Inti tuduhan COPPA cukup tegas: Meta dianggap mengetahui bahwa Instagram dan Facebook memiliki jutaan pengguna berusia di bawah 13 tahun, namun tetap mengumpulkan data mereka tanpa persetujuan orang tua. Jaksa Agung California Rob Bonta dalam argumen pembukanya menyoroti bagaimana fitur seperti video auto-play dan infinite feed — yang membuat pengguna terus menggulir tanpa henti — dirancang untuk memicu kecanduan. “Para orang tua tidak bisa menjalankan perannya dalam melindungi anak jika mereka terus menerus dibohongi,” tegas Bonta, seraya menambahkan bahwa Meta sengaja mengklaim layanannya aman padahal bukti internal menunjukkan sebaliknya.

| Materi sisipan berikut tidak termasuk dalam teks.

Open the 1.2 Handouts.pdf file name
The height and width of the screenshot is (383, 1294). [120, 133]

Kesaksian Mantan Karyawan: “Move Fast and Break Things”

Salah satu momen paling dramatis dalam persidangan adalah kesaksian seorang mantan karyawan Meta yang tidak disebutkan namanya. Mantan karyawan ini mengaku pernah bertemu CEO Mark Zuckerberg lebih dari 100 kali, dan menyatakan bahwa perusahaan sebenarnya menyadari dampak buruk fitur-fitur tersebut terhadap anak-anak dan remaja, namun tetap memilih meluncurkannya. Menurut Bonta, mantan karyawan ini mengungkapkan bahwa filosofi perusahaan adalah “move fast and break things” — prinsip yang dianggap mempertegas bahwa tindakan Meta dilakukan secara sadar dan sengaja.

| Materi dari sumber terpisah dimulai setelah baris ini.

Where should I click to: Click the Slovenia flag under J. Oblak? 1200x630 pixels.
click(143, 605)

Tuduhan paling keras adalah bahwa Zuckerberg secara pribadi lebih memprioritaskan keuntungan daripada keselamatan anak-anak. Namun, pengacara Meta Paul Schmidt membantah kaitan langsung antara penggunaan media sosial dengan masalah kesehatan mental remaja. Ia menegaskan bahwa riset tidak menunjukkan hubungan yang jelas, dan bahwa Zuckerberg memiliki keinginan yang sama untuk meningkatkan kualitas layanan, bukan membahayakan pengguna. “Mereka tahu bisnis mereka tidak akan berhasil jika orang-orang tidak menyukai layanannya,” kata Schmidt, mencoba meredam tuduhan yang diajukan.

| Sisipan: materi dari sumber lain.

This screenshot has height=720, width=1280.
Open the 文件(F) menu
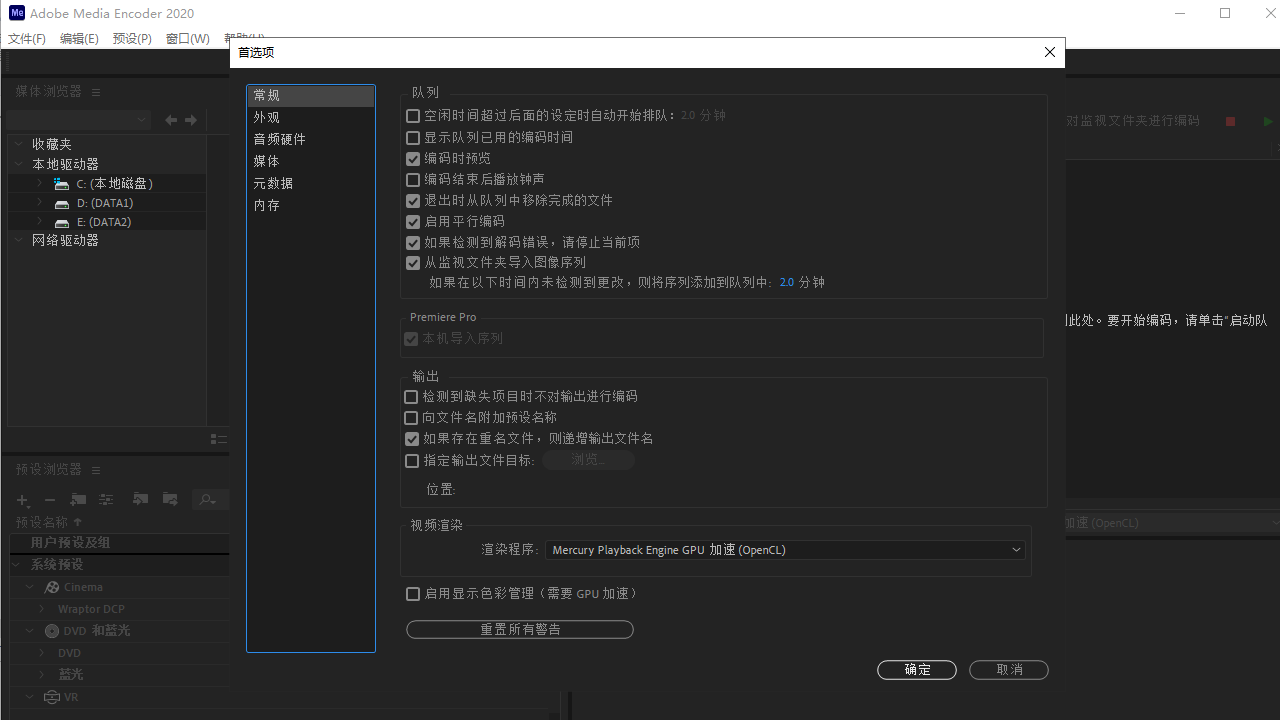tap(25, 38)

Tuntutan Perombakan Besar dan Denda Triliunan Dolar

Para penggugat tidak hanya menuntut denda finansial, tetapi juga perombakan besar-besaran terhadap aplikasi Facebook dan Instagram. Mereka mendesak Meta untuk menghapus fitur like dan infinite scroll, serta menerapkan batas waktu penggunaan bagi remaja dan pemblokiran ketat terhadap anak-anak di bawah 13 tahun. Tuntutan ini mencerminkan keinginan negara bagbagian untuk memaksa Meta mengubah model bisnis yang selama ini sangat bergantung pada engagement tinggi dari pengguna.

Soal denda, Meta dalam dokumen pengadilan mengklaim bahwa negara-negara bagian menuntut hingga US$1,4 triliun, angka yang disebutnya “sangat tidak masuk akal”. Hakim Rogers sendiri menilai angka tersebut tidak realistis, namun ia juga menolak estimasi Meta yang hanya sebesar US$4 juta atau sekitar Rp71,5 miliar. Bagi Meta, taruhan dalam persidangan ini sangat tinggi — perusahaan saat ini menghadapi ribuan gugatan serupa, dan sudah kalah dalam dua persidangan besar di Los Angeles dan New Mexico. Biaya hukum yang ditanggung Meta juga terus membengkak; perusahaan melaporkan pengeluaran sebesar US$2,4 miliar untuk biaya hukum pada kuartal kedua 2026 saja.

Sidang ini bukan sekadar ujian bagi Meta, tetapi juga momen krusial bagi masa depan regulasi teknologi di AS. Jika negara-negara bagian berhasil membuktikan tuduhannya, kasus ini bisa membuka jalan bagi gugatan-gugatan lain dan memaksa industri teknologi untuk mengubah cara mereka merancang platform yang ditujukan kepada anak-anak dan remaja. Sementara Meta tetap membantah semua tuduhan dan berjanji akan mengajukan banding jika kalah, tekanan publik dan hukum yang terus meningkat menunjukkan bahwa era tanpa pengawasan ketat bagi raksasa media sosial mungkin sudah berakhir.